Work to complete: Please rewrite everything from "Story Overview" down to "outlasts the conflict." in the Pluto manga review, putting "investigator" wherever "detective" appears.
— start of Excerpt to read —
Who Is This Manga For?

  • Readers who want the best of Urasawa in a short, accessible format
  • Science fiction fans interested in robot consciousness and what makes something human
  • Fans of Astro Boy who want to see the mythology treated seriously
  • Anyone who wants a complete, compact masterpiece

Content Warnings & Age Rating

Age Rating: T (Teen) Content Warnings: Violence, war themes (including the cost of war on both humans and robots), themes of consciousness and identity

Accessible but emotionally demanding. The war themes are handled with real gravity.

Yu's Rating

Category Score
Story Depth ★★★★★
Art Style ★★★★★
Character Development ★★★★★
Accessibility for Non-Japanese Readers ★★★★★
Reread Value ★★★★★

Story Overview

In a world where robots and humans coexist, someone is systematically destroying the seven greatest robots on Earth. Gesicht — a robot detective, one of the seven — is assigned to the case, and what he discovers pulls at threads connecting to a recent war, a small robot child who may be Atom (Astro Boy), and a being of tremendous destructive power called Pluto.

The original Tezuka story ("The Greatest Robot on Earth") is a 10-chapter Astro Boy arc from the 1960s. Urasawa and Nagasaki expand it to eight volumes by giving every character in the original full depth, asking what it means for a robot to have emotions, and centering the investigation on what war costs — in lives, in psychology, in what it creates that outlasts the conflict.

Characters

Gesicht — The robot detective whose case becomes increasingly personal as it intersects with his own history. His emotional life — his love for his wife, his relationship with a human child he is raising — is the humanity the manga uses to ask what humanity actually requires.

Atom (Astro Boy) — Present but not centered; his appearance at certain moments in the story is handled with appropriate weight.
— end of Excerpt to read —
— start of Dataset extract —
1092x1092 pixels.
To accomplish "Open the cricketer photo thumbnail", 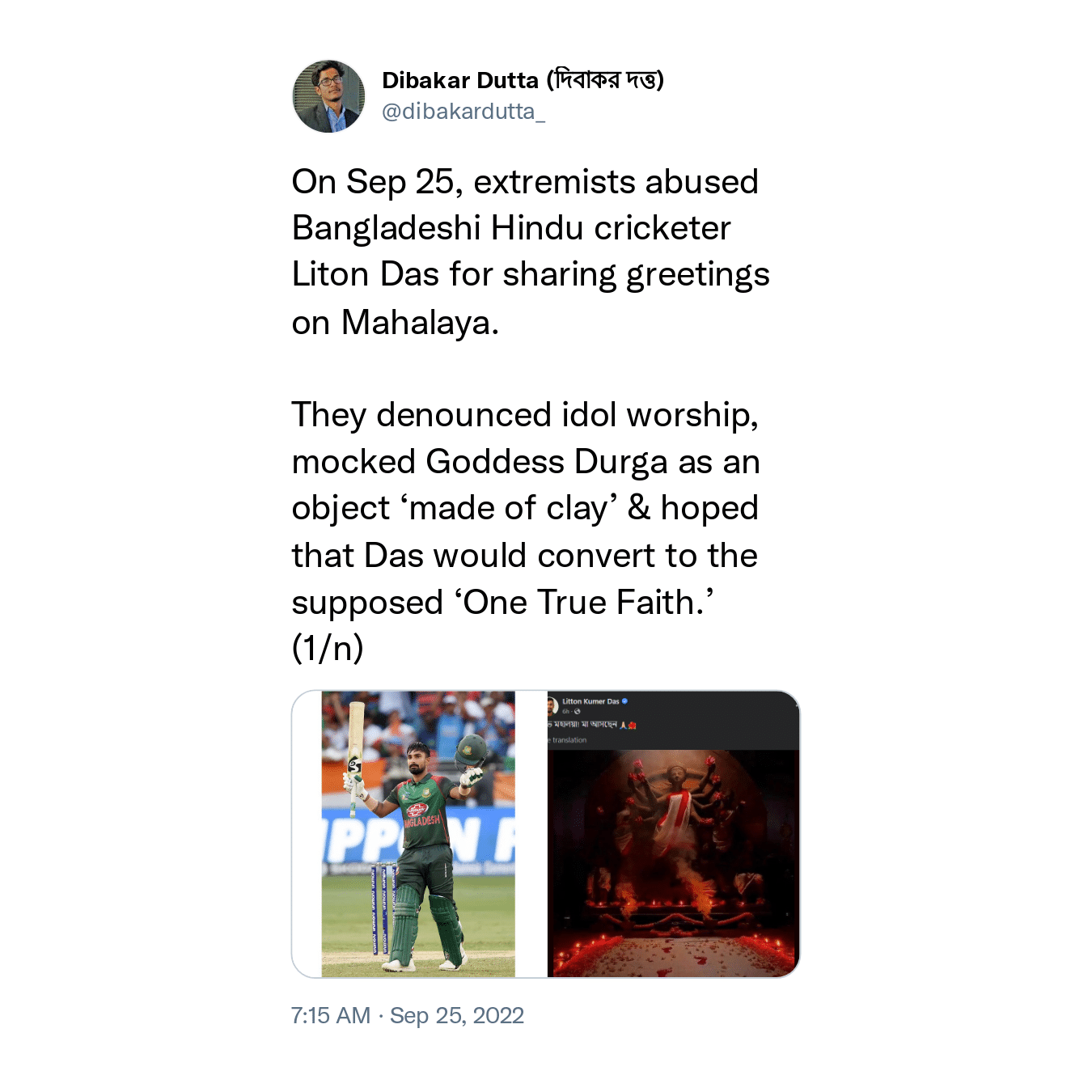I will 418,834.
— end of Dataset extract —
— start of Dataset extract —
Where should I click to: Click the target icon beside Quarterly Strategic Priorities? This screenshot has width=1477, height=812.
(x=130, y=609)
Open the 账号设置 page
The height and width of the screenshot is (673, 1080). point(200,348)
— end of Dataset extract —
— start of Dataset extract —
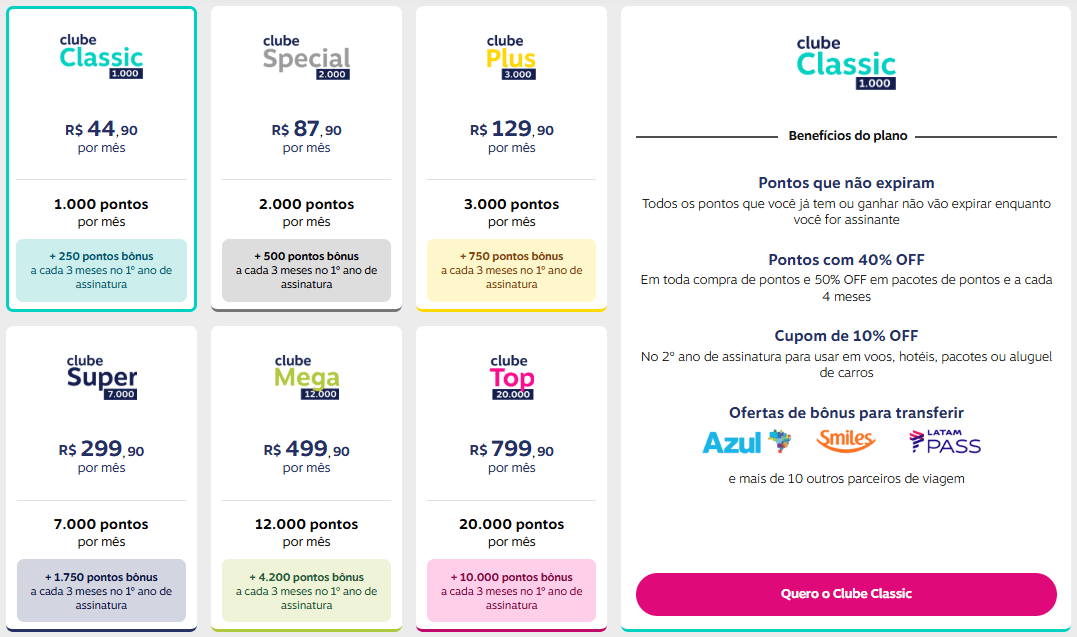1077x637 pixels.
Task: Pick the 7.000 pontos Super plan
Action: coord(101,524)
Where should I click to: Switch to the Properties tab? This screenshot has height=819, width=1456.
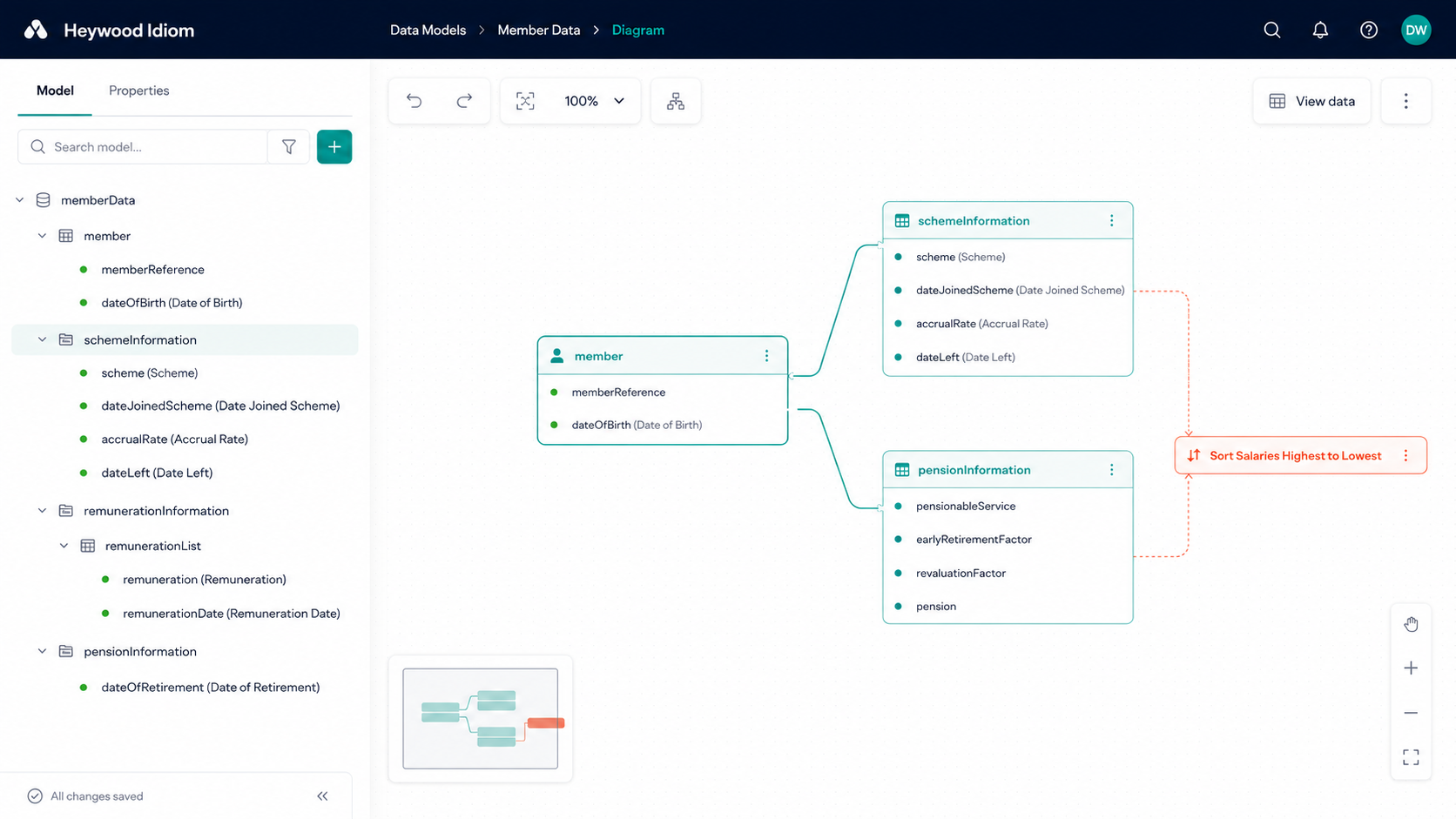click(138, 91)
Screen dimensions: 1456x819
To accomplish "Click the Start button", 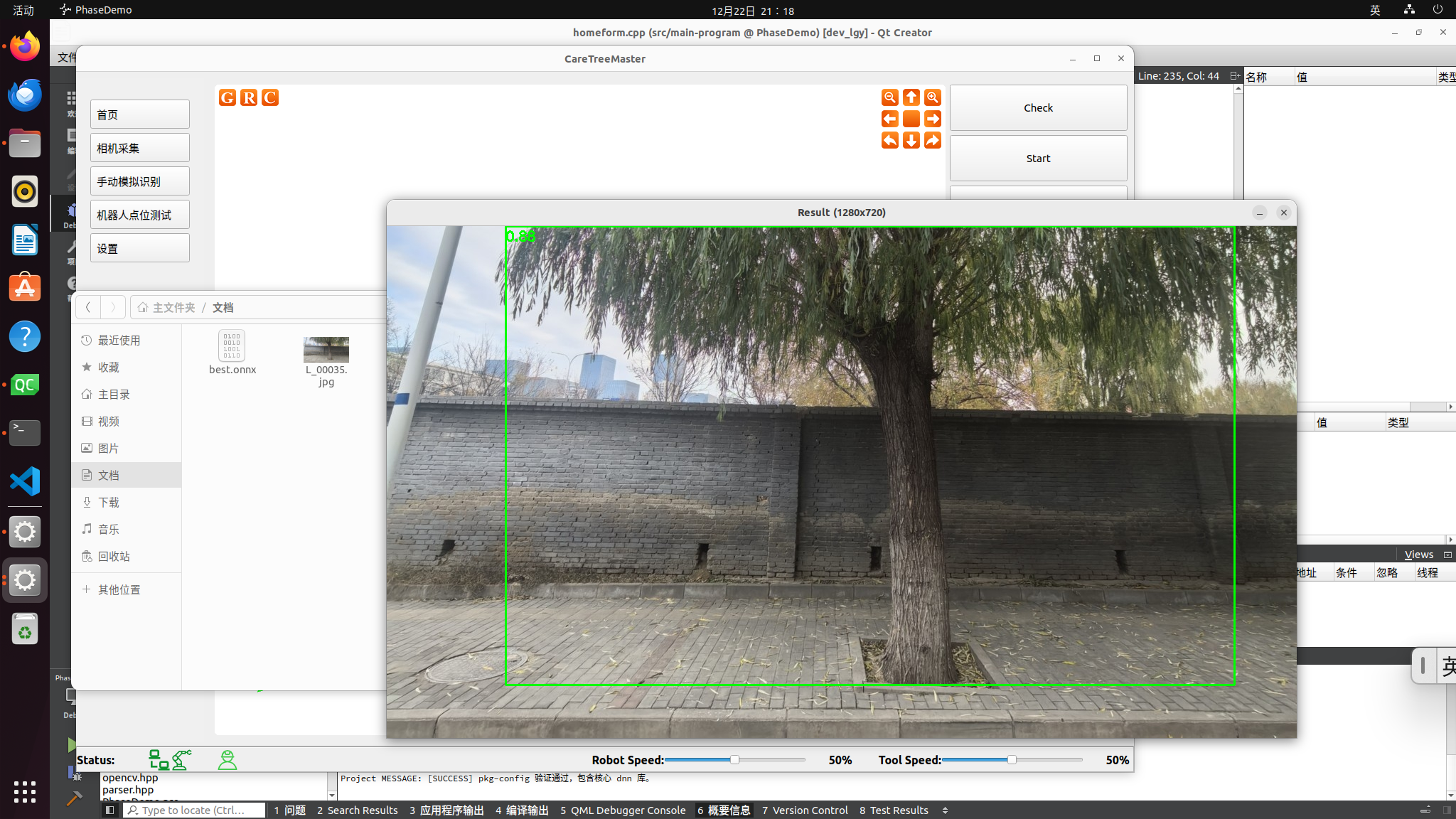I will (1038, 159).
— end of Dataset extract —
Output of the task:
Story Overview

In a world where robots and humans coexist, someone is systematically destroying the seven greatest robots on Earth. Gesicht — a robot investigator, one of the seven — is assigned to the case, and what he discovers pulls at threads connecting to a recent war, a small robot child who may be Atom (Astro Boy), and a being of tremendous destructive power called Pluto.

The original Tezuka story ("The Greatest Robot on Earth") is a 10-chapter Astro Boy arc from the 1960s. Urasawa and Nagasaki expand it to eight volumes by giving every character in the original full depth, asking what it means for a robot to have emotions, and centering the investigation on what war costs — in lives, in psychology, in what it creates that outlasts the conflict.